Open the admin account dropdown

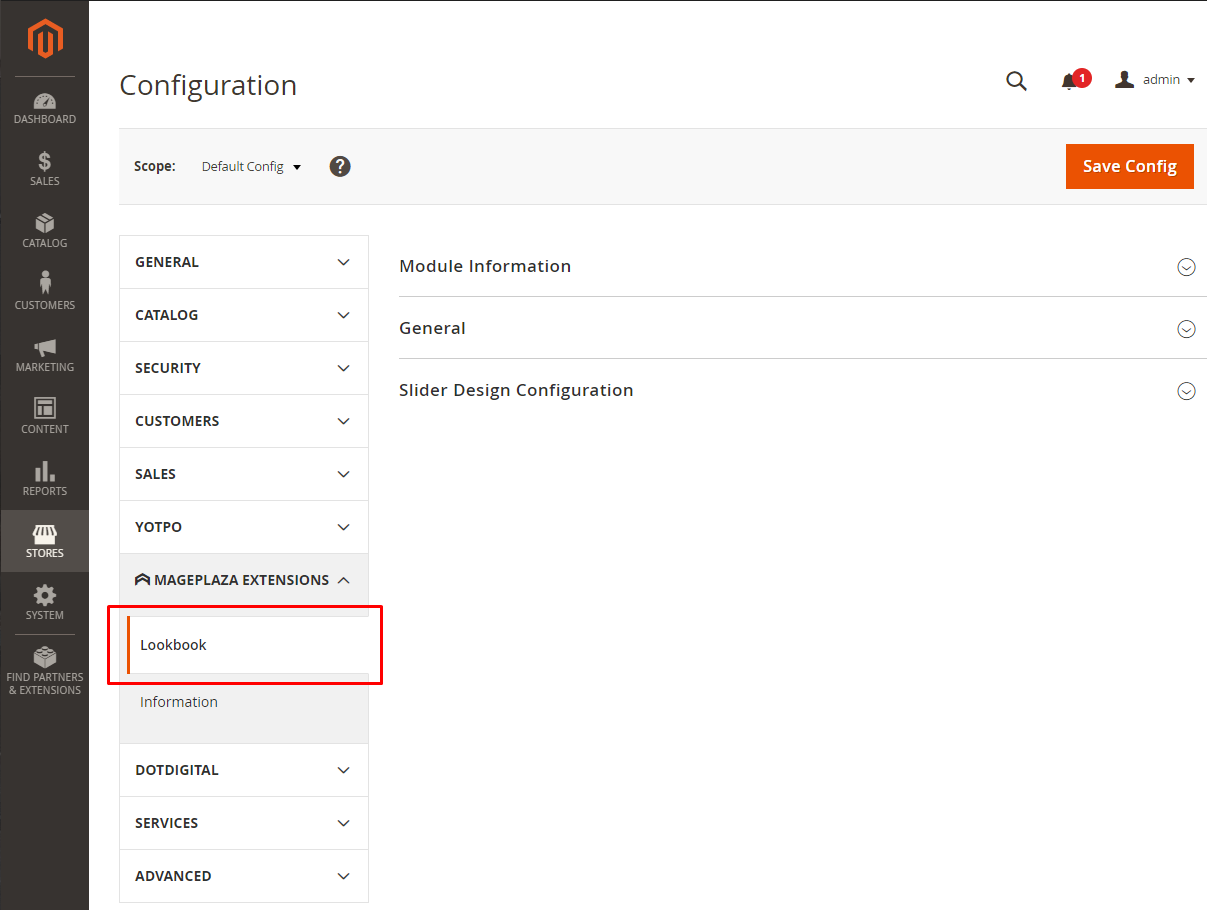pos(1155,80)
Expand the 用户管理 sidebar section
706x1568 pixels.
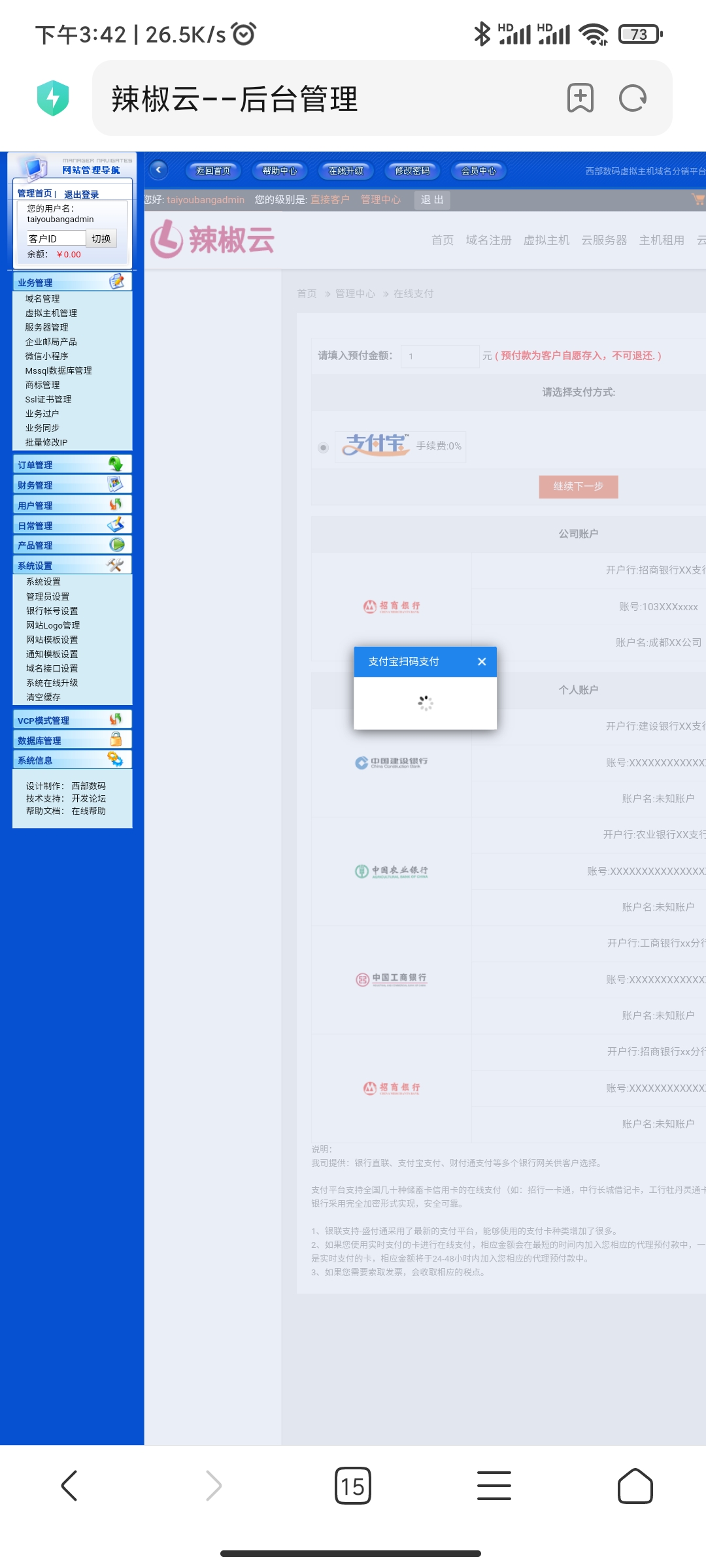pos(72,505)
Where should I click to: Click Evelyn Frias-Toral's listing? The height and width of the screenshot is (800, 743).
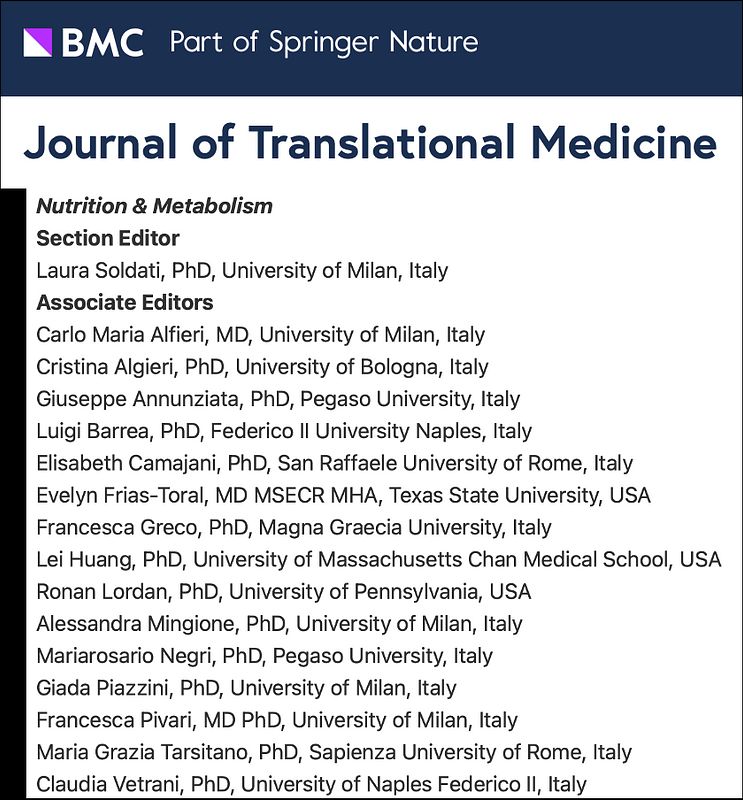point(343,495)
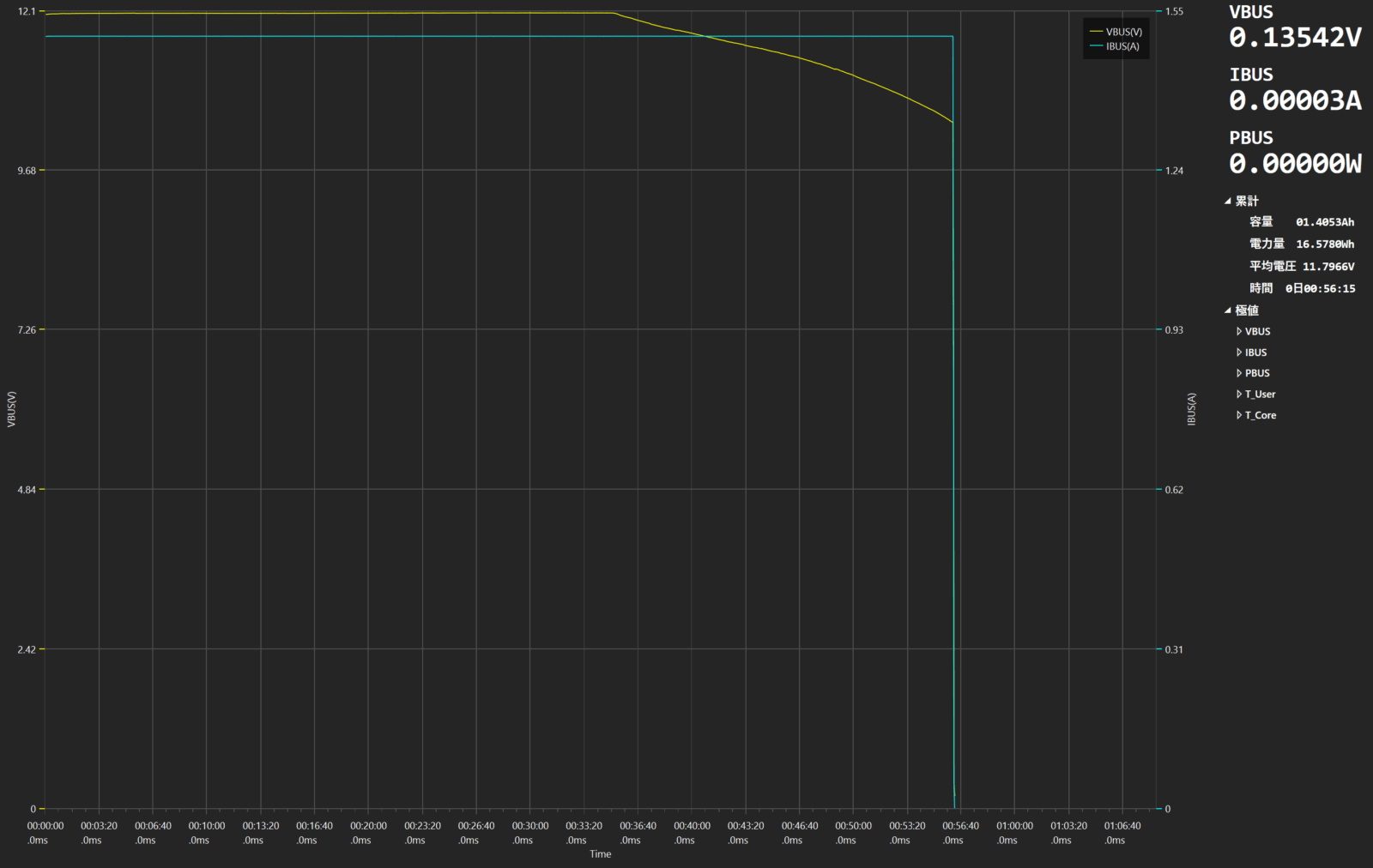Select the 0.00003A current readout

pos(1294,101)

########

Problem details:
Pictures in the records above are to be left out of an otherwise exact copy.

Completed exercise:
Open the admin account dropdown

pos(1155,80)
Expand the 用户管理 sidebar section
706x1568 pixels.
pos(72,505)
Where should I click to: Click Evelyn Frias-Toral's listing? The height and width of the screenshot is (800, 743).
point(343,495)
Select the 0.00003A current readout

pos(1294,101)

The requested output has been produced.